- theatrical release poster
- Bengali: জলে জ্বলে তারা
- Directed by: Arun Chowdhuri
- Screenplay by: Iffat Arefin Mahmood; Anonno Proteek Chowdhuri;
- Story by: Iffat Arefin Mahmood
- Starring: Rafiath Rashid Mithila; FS Nayeem; Fazlur Rahman Babu;
- Cinematography: Raihan Khan
- Edited by: Raihan Khan
- Music by: E K Majumder Esty
- Production company: Anonno Srishti Productions
- Distributed by: The Abhi Kathachitra
- Release date: 14 February 2025;
- Running time: 125 Minutes
- Country: Bangladesh
- Language: Bengali

= Jole Jwole Tara =

2024 Bangladeshi Bengali drama film by Arun Chowdhuri

Jole Jwole Tara is a 2025 Bengali-language Bangladeshi romantic drama film. Directed by Arun Chowdhury under the banner of Anonno Srishti Production with government funding, the film is inspired by Syed Waliullah's short story Keraya. Iffat Arefin Mahmud solely wrote the story, co-wrote the screenplay with Arun Chowdhury, and collaborated with Anonno Protikk Chowdhury on the dialogues. The lead roles are played by Rafiath Rashid Mithila, FS Nayeem, and Fazlur Rahman Babu.

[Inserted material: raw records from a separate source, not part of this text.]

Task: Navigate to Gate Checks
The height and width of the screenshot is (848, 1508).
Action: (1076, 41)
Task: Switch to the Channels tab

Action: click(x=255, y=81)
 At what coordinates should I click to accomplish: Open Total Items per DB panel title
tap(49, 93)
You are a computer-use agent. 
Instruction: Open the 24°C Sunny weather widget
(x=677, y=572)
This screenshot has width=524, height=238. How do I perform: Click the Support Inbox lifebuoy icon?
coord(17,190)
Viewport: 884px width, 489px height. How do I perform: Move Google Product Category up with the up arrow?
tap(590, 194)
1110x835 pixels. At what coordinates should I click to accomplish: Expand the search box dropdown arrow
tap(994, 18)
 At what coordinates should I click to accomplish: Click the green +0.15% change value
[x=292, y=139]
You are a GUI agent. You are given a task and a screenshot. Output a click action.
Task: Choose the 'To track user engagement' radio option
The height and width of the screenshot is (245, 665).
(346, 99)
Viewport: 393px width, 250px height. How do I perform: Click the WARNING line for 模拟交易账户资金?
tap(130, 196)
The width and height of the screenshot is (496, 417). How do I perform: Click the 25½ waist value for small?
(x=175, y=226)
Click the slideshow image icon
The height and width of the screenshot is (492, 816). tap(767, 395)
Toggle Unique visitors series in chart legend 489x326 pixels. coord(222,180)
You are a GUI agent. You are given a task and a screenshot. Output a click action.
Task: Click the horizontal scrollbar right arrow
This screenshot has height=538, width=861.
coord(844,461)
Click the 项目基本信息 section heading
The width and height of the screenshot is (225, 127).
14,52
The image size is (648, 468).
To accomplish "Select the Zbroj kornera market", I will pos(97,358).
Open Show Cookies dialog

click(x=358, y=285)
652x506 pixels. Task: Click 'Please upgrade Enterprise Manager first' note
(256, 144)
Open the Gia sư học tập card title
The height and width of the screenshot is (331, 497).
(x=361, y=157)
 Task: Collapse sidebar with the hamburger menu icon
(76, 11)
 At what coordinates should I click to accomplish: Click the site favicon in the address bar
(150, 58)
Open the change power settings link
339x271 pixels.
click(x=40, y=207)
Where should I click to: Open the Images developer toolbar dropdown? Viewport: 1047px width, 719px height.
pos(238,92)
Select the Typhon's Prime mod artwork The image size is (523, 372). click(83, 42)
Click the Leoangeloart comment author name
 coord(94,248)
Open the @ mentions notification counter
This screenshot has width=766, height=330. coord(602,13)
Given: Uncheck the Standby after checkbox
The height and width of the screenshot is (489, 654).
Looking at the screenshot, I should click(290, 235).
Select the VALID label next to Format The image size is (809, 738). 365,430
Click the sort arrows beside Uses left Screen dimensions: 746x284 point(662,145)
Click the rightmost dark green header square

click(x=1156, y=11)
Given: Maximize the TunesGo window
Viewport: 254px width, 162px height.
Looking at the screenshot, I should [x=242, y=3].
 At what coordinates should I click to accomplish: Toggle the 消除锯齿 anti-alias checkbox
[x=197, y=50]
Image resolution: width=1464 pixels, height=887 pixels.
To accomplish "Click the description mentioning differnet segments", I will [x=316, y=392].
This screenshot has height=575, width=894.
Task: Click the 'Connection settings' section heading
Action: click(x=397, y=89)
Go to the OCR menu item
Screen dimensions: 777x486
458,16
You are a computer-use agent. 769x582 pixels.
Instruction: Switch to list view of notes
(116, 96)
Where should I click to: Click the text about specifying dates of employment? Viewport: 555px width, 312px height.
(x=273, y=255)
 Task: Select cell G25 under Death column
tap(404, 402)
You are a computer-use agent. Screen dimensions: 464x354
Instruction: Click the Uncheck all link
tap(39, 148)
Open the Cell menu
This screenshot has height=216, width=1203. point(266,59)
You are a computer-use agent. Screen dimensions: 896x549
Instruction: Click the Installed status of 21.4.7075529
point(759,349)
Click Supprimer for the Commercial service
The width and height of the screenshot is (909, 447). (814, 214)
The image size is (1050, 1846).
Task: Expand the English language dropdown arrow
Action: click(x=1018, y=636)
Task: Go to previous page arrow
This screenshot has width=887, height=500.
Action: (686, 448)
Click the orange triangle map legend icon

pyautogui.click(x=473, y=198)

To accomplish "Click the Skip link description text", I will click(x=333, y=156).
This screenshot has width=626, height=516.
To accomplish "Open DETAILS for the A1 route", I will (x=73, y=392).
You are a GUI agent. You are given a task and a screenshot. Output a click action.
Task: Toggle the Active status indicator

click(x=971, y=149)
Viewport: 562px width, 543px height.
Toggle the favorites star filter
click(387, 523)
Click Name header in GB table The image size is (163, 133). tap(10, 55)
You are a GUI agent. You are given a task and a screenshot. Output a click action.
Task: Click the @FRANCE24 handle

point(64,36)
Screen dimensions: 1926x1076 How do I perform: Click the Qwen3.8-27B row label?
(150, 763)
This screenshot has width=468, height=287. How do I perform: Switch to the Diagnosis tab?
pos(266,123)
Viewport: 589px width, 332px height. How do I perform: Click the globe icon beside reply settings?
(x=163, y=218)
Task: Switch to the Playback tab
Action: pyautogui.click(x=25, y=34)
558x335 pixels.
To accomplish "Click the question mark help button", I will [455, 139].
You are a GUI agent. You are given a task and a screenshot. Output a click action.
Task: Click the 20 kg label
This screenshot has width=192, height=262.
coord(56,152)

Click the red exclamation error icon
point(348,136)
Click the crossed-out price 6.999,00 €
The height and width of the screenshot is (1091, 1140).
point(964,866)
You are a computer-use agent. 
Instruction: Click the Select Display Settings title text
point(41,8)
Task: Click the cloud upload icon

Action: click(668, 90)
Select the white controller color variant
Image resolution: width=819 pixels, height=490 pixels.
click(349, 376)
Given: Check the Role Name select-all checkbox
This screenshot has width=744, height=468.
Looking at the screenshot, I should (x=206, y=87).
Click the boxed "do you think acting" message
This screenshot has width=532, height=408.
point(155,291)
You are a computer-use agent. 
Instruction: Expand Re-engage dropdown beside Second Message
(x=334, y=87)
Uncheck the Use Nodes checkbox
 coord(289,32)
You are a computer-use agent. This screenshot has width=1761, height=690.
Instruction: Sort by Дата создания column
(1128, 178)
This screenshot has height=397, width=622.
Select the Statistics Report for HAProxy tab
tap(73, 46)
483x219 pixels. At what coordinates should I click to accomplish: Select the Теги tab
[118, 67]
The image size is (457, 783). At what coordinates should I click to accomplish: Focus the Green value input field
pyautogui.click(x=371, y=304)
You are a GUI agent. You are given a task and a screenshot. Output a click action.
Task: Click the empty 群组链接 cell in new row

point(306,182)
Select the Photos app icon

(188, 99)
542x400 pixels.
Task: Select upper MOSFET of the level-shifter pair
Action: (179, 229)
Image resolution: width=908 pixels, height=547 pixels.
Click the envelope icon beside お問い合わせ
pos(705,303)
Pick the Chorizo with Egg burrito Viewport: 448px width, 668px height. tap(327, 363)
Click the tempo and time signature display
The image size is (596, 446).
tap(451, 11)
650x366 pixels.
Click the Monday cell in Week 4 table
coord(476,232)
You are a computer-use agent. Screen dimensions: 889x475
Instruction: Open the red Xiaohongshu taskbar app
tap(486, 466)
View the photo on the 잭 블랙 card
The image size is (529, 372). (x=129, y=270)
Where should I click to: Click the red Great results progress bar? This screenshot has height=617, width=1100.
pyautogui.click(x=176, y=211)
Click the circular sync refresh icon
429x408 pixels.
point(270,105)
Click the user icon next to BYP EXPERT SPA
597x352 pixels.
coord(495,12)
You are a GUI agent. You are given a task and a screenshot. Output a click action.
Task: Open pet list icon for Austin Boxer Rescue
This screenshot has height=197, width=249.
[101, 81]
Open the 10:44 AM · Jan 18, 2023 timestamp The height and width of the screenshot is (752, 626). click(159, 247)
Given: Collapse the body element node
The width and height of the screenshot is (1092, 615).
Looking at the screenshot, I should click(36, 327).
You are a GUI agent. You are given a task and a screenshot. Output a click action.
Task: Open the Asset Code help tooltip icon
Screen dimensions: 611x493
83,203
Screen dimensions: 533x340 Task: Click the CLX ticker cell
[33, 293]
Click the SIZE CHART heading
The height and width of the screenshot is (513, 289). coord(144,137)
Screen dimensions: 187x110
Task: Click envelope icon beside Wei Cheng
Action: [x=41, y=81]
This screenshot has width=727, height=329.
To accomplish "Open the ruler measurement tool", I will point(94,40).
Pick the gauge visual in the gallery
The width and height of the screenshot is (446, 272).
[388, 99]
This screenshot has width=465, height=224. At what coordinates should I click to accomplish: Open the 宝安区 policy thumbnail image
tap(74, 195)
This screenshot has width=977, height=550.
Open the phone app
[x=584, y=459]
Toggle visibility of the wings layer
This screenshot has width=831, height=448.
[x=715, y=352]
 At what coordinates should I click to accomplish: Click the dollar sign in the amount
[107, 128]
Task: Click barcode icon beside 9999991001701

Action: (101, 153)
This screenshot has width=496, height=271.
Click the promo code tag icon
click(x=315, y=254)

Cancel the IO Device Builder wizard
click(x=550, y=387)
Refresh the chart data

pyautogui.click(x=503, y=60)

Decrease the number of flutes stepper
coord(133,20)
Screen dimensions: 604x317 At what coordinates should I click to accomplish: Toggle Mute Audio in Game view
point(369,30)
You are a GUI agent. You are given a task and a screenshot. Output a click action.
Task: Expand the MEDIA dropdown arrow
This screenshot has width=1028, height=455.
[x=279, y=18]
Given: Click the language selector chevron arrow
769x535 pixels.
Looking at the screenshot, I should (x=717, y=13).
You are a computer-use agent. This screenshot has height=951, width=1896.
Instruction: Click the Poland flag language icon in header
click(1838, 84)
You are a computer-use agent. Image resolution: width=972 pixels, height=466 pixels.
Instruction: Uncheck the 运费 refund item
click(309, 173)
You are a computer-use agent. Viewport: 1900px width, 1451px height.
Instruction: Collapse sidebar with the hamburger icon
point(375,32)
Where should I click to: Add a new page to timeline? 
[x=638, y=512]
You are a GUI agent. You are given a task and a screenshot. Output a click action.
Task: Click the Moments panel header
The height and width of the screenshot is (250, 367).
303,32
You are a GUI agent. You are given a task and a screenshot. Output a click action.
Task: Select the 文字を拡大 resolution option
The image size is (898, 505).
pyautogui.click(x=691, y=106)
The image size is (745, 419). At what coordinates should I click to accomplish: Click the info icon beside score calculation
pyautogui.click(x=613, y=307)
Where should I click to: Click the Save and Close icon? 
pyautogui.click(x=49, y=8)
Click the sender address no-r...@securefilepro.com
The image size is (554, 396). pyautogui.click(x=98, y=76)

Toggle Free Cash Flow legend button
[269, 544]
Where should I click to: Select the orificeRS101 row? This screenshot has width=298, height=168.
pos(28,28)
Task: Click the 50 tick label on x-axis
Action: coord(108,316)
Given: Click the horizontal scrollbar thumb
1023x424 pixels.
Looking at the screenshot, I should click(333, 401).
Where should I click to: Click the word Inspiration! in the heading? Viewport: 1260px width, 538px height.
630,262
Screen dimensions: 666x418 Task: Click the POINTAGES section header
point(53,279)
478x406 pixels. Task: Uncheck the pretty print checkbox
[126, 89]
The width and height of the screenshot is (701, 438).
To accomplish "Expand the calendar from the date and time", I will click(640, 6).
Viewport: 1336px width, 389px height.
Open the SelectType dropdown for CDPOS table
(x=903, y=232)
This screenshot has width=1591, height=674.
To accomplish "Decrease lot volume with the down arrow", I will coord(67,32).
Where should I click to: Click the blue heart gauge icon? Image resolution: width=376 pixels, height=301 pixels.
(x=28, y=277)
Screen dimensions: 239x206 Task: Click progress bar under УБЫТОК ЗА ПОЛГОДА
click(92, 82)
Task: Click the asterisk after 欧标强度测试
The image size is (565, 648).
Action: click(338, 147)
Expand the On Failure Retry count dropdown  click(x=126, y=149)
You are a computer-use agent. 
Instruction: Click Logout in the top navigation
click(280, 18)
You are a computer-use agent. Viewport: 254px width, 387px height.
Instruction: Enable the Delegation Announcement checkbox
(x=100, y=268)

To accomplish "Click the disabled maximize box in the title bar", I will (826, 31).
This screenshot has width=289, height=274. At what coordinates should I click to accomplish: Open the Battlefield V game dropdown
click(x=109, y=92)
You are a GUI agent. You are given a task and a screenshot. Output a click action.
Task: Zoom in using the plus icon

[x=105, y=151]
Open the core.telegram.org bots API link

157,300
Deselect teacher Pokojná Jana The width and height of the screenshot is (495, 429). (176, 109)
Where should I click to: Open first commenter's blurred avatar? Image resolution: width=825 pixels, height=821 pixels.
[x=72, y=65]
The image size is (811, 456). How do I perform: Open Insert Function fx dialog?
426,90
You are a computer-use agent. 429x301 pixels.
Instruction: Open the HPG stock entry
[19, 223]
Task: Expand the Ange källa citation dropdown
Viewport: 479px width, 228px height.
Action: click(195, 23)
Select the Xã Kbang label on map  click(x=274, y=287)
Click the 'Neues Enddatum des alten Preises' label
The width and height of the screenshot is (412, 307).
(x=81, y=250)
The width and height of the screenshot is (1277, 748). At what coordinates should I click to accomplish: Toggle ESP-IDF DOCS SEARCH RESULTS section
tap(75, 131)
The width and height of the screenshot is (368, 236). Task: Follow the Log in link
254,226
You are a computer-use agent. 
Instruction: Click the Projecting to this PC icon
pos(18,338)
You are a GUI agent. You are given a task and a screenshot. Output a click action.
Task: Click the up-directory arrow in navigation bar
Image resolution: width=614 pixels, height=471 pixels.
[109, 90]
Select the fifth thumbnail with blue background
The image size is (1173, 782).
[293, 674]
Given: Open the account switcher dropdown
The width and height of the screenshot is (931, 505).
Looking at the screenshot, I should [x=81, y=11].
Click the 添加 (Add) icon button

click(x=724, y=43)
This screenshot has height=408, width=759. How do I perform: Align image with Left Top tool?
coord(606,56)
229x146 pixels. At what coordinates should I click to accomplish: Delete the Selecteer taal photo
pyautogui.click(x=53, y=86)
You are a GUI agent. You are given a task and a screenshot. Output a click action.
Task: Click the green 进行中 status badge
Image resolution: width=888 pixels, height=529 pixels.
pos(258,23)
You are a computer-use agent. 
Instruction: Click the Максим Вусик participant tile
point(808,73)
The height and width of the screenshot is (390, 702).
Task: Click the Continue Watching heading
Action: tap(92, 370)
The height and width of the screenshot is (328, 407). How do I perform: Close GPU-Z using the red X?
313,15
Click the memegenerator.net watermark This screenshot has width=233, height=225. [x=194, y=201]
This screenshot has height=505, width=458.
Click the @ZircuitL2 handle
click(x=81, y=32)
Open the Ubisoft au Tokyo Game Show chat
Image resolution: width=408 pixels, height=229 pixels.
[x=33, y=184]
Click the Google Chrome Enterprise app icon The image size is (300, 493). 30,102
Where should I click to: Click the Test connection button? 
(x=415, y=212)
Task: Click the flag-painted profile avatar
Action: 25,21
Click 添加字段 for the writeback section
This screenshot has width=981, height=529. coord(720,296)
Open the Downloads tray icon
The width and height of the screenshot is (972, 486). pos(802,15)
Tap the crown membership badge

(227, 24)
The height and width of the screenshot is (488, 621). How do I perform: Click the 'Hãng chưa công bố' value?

With this film, Naeem returns to the big screen after more than 12 years and plays a lead role for the first time. It is also the third film directed by Arun Chowdhury. The soundtrack features songs by Kumar Bishwajit and Imran Mahmudul, while Raihan Khan handled cinematography. The film's first look was revealed on February 1, 2025, and it was released in theaters on February 14, 2025.

==Plot==
The story of this film is based on social and familial realities. The central character, Tara, grows up facing adversity from childhood. Working in a circus troupe, she loses her entire family in a tragic accident and is forced to live alone by the riverside.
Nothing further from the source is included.